This is how I earned my civil engineering degree through “Study at Home!” exercises: 1. Get shovel; 2. Dig one long, connecting trench so that lakes in corrals flow freely into arena, forming one huge lake; 3. Now dig trench from arena lake up to fence line; 4. Under cloak of darkness (caused by looming thunderclouds and a sheet of hail) dig trench under fence onto neighbor’s property; 5. Stand back, approvingly, as water flows onto neighbor’s land, forming huge lake in her arena.
Okay, now, about that crazed Kentucky woman at Equine Affaire! So, I’m walking down the aisle in the John Lyons Shrine Hall and I come upon this large booth displaying some— “remarkable”— western show outfits.
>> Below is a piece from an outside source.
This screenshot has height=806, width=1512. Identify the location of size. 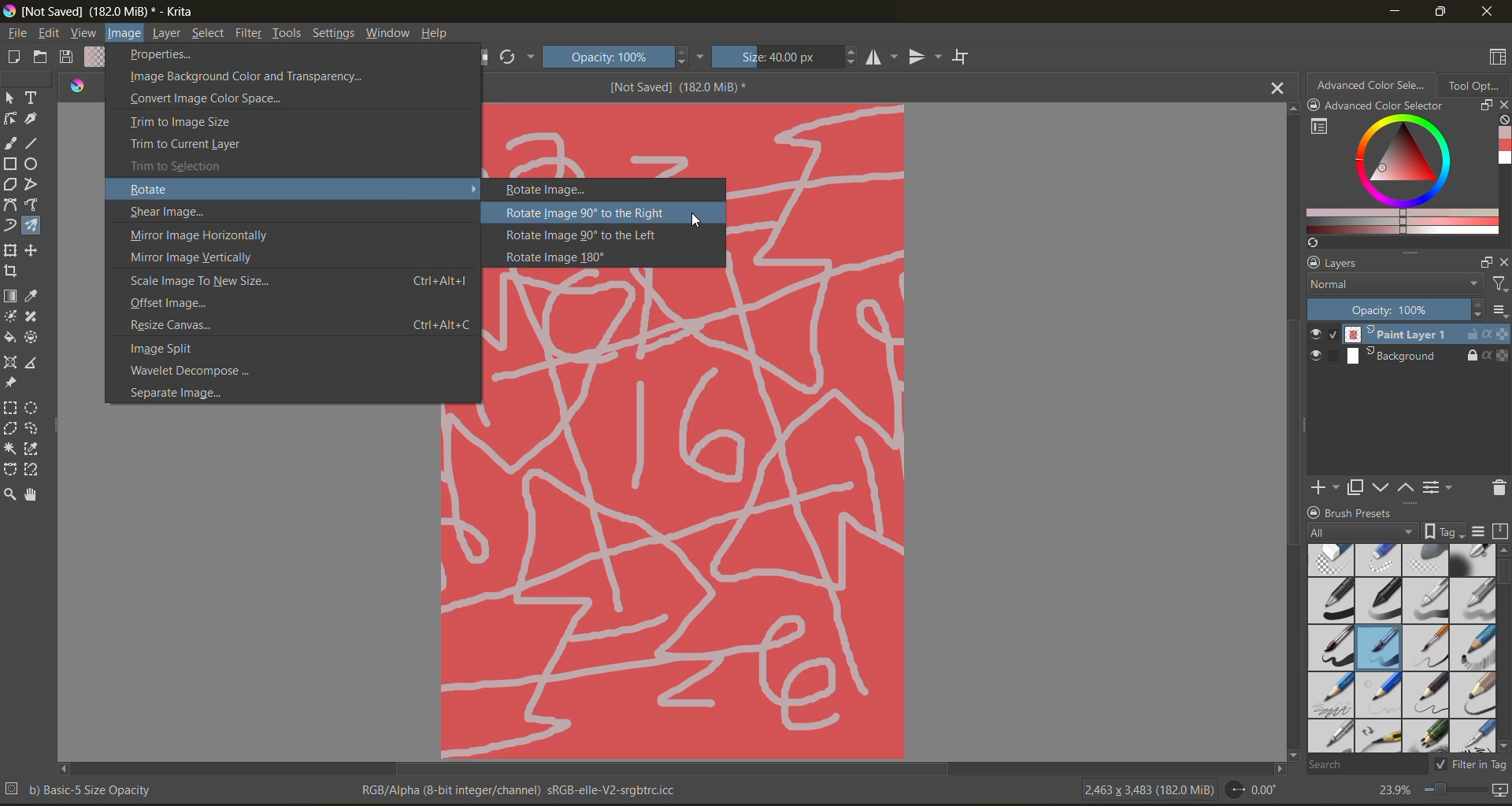
(791, 56).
I pointed them out to Beezer, saying, “Hey, the western folks get to wear lavender sequins and embroidered foo-foos and I get dissed for wearing rust breeches?”
I then notice, due to factory-installed Huntclothes Radar, that the same booth is hawking English riding apparel. I see huntcoats. I see lovely shirts. I step inside and also see
Scary Kentucky Woman , now to be referred to as SKW. She’s got big hair, a tight suit, and beige opaque stockings (NOT apropos for winter, but I digress). I’m admiring the huntcoats, but when I touch them I register a “red alert” (i.e., cheap fabric). SKW informs me that these are “Van Teal huntcoats. They’re just on the market.”
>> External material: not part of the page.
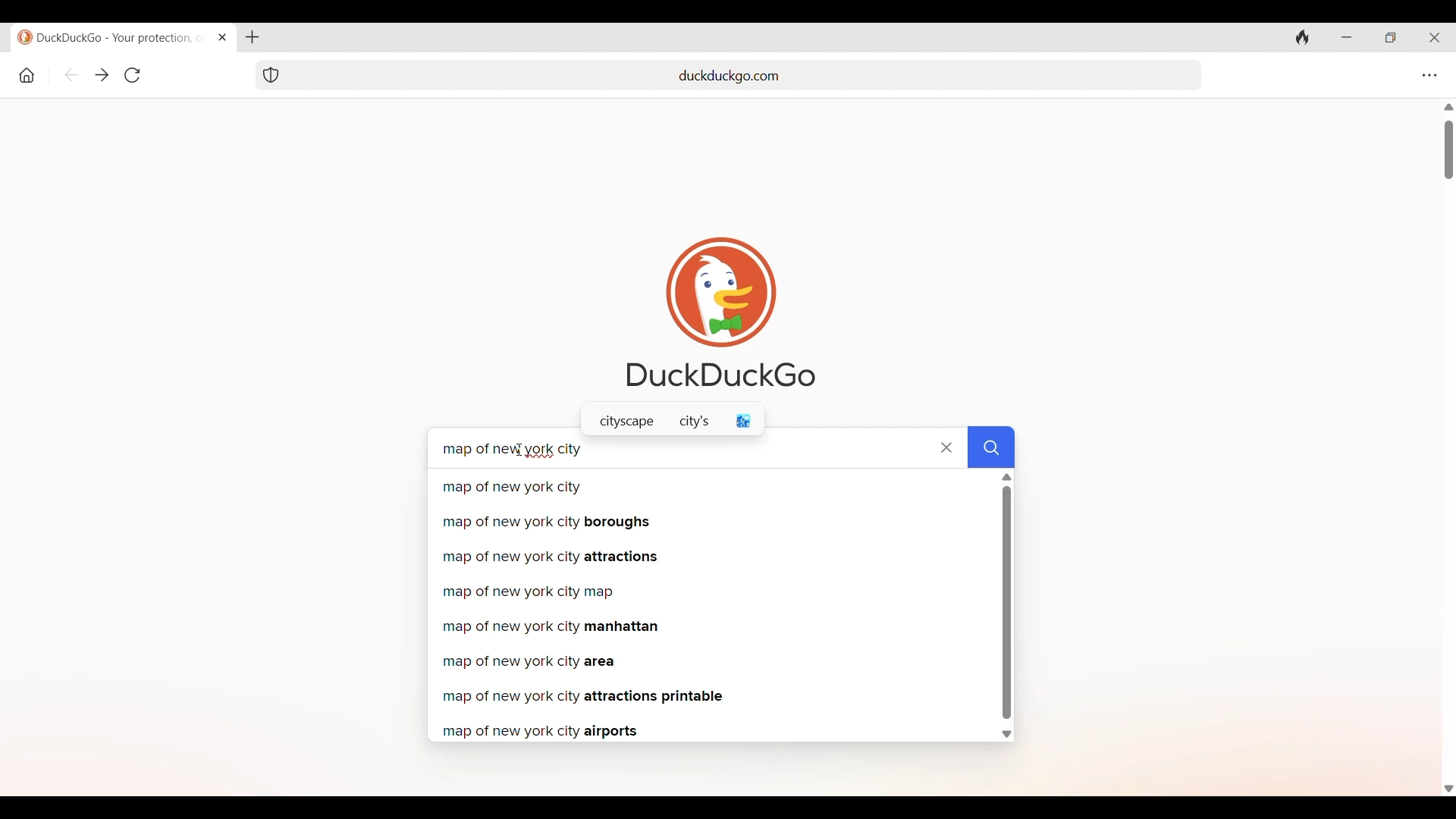 This screenshot has width=1456, height=819. I want to click on map of new york city, so click(513, 449).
I notice they’re only $100. I ask, “Is this just a promotional price to get them out in the public?” SKW skews her purple-mascara eyelashes at me and gives me the corporate history of Van Teal, chastising me for not knowing their imminent domain over everything huntseat.
Passing on the huntcoats, I slide over to the Van Teal shirts, 1/2 of which are stacked on a shelf system, the other 1/2 are on hangers. The ones on the shelf are boldly marked “50% OFF!”. I just want to browse, because, oddly enough, I recognize some of these shirts as being in my closet at home. SKW barges up and says, “What size are you? You look like a 12.” I begin, in my own, self-deprecating manner, to explain that I have to buy a 14 or a 16 because of my ape-length arms. So SKW slaps at a couple of shelves and says, “These are your sizes.” I look, I kind of mentally go “ick”, but then notice the ones on the hangers. Some of those look appealing. But SKW snaps, “Those aren’t on sale!”
Now I go back to the shelves, and decide to look once more. Maybe I could tailor a larger sized shirt? SKW intervenes. “I showed you which shelves were your sizes!” At that instant, I realize the price tags on the sales shirts say “$160.” with a line thru it, and a hand-written “$80.” I stand back in horror, then laugh. “You’ve got to be joking,” I say. “I just bought this exact shirt at Mary’s last summer regularly priced for $90. Plus, at Thrifty Horse, which is a consignment shop in Orange County (I had to bring them up!)I just bought a new Van Teal for $75.”
SKW was about to blow her big hair! “It must have been a different fabric! These are 100% Egyptian cotton!” I tried to explain that no, I bought the exact same shirt, but SKW was getting steamed at me! She just was not in sync with the local So. Cal. karma. So I said, “You’re not from around here, are you?”
“No, I’m from Kentucky!”
I smiled and said, “I bet you’ll be takin’ a lot of these shirts back there with ya’!” And I left.
[This message was edited by Merry on Feb. 13, 2001 at 12:02 AM.]